• _What needs to be done_: Answer with a number only: how many lines of the entries below contain the word "computer"?

(Source information)

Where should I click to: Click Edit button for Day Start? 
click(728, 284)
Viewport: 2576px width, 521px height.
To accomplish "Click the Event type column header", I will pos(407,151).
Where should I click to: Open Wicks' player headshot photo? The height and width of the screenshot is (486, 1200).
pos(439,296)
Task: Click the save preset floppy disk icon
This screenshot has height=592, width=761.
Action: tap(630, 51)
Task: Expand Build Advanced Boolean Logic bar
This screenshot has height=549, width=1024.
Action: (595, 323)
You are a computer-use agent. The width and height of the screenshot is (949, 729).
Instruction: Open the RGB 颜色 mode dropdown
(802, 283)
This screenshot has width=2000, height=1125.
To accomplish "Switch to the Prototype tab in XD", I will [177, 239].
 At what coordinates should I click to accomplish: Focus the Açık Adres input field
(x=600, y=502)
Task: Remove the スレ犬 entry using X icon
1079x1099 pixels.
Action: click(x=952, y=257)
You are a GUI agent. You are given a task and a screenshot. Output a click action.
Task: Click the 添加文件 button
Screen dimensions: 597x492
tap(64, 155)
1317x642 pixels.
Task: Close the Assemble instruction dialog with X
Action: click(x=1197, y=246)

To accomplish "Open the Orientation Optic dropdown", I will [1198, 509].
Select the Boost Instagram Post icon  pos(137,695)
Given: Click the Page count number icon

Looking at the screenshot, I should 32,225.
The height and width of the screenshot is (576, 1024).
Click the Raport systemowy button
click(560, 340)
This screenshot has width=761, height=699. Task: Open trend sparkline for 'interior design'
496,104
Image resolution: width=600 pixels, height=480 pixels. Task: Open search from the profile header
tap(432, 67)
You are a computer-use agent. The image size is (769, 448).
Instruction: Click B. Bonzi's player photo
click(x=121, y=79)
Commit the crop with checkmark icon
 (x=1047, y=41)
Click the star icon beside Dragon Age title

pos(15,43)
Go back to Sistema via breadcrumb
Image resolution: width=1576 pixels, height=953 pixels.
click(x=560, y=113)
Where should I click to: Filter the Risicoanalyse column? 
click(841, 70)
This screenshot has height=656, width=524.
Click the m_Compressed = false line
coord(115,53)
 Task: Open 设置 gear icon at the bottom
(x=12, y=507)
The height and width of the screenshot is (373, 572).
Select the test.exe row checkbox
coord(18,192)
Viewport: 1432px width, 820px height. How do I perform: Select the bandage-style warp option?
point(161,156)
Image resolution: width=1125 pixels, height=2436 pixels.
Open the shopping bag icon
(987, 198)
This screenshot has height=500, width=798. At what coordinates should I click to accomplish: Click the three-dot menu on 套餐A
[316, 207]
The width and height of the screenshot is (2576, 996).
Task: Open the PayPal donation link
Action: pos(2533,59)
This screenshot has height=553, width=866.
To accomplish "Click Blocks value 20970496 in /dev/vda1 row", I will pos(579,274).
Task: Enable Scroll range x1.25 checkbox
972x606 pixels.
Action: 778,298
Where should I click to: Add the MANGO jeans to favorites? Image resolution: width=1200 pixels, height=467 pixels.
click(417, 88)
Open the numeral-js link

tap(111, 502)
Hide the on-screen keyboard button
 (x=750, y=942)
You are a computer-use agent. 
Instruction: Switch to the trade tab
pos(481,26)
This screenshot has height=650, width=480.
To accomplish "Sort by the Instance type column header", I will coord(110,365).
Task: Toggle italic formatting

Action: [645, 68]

(End Source information)

• _Exercise solution_: 3